The 1st District Appellate Court affirmed the decision of Cook County Circuit Judge James N. O’Hara.

On Aug. 13, 2011, Megan Elam attended a concert with her friends that was hosted, promoted, owned, operated, managed and maintained by Live Nation Worldwide Inc. (Live Nation). In addition, Live Nation provided security services. One of Megan’s friends was Sarah Lavko. Prior to the concert, Lavko purchased a bottle of rum, which she drank a large amount. Lavko attended the concert and went unnoticed by security. Disputed deposition testimony suggested that she also drank a mixture of codeine and soda. Megan accepted a ride home from Lavko, who drove onto the gravel shoulder of a curve at 83 miles per hour, swerving wildly and flipping the vehicle into a drainage ditch. Megan, who had not been wearing a seatbelt, died of her injuries. A marijuana pipe was found in Lavko’s purse and had not been noticed or confiscated by Live Nation security and Lavko’s blood alcohol level was .197, well over twice the legal limit.

Debra and William Elam (the Elams) hired O’Connor & Nakos Ltd. to (O’Connor & Nakos) to pursue money damages. They settled with Lavko for the full $100,000 policy limit, and in 2012, filed a wrongful death action against Live Nation and Aramark Sports & Entertainment Services LLC. Aramark settled for $135,891.98. In 2013, a third amended complaint was filed against Live Nation for wrongful death, alleging the dangerous turnoff designated for vehicles exiting the venue led to Megan’s death. Live Nation moved for summary judgment, and in July 2014, the Elams settled with Live Nation for $10,000.

The Elams filed suit against O’Connor & Nakos in 2016, alleging legal malpractice for failure to timely plead recognized theories of liability, citing the known propensity of concertgoers to drive drunk, the voluntary security measures and Live Nation’s failure to perform the duties with due care and enforce its own rules. O’Connor & Nakos moved for summary judgment, arguing that no negligence could be shown because Live Nation, as a matter of law, could not be liable for Megan’s death. The trial court granted summary judgment. The Elams appealed.
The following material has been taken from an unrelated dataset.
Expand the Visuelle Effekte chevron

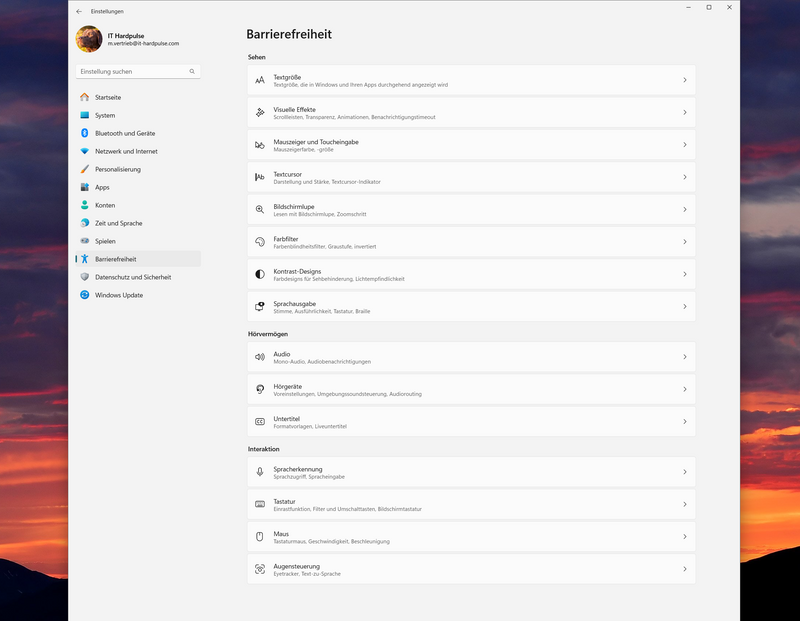(685, 112)
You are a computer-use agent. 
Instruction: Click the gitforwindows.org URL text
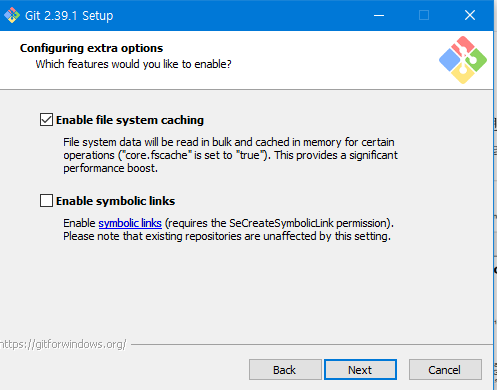click(x=63, y=344)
On appeal, the Elams asserted that they had valid claims against Live Nation in premises liability and as a voluntary undertaking which O’Connor & Nakos failed to pursue. The appellate court disagreed. The first issue was that of premises liability. The appellate court emphasized that it was undisputed that the accident took place around one mile away from Live Nation’s premises, and the appellate court cited the Restatement (Second) of Torts section 344, that a commercial landowner “is subject to liability to members of the public while they are upon the land[.]” Because the accident did not occur on the premises, the Elams had no claim sounding in premises liability.

The appellate court also emphasized that the provision of general security does not imply a voluntary duty to monitor the intoxication level of all concertgoers or to prevent intoxicated people from driving. Live Nation security was instructed to prevent disruptions and encourage enjoyment of the event. As the Elams provided no theory under which they could have recovered additionally from Live Nation, the appellate court concluded that the trial court had been right to grant summary judgment.

The appellate court therefore affirmed the decision of the circuit court.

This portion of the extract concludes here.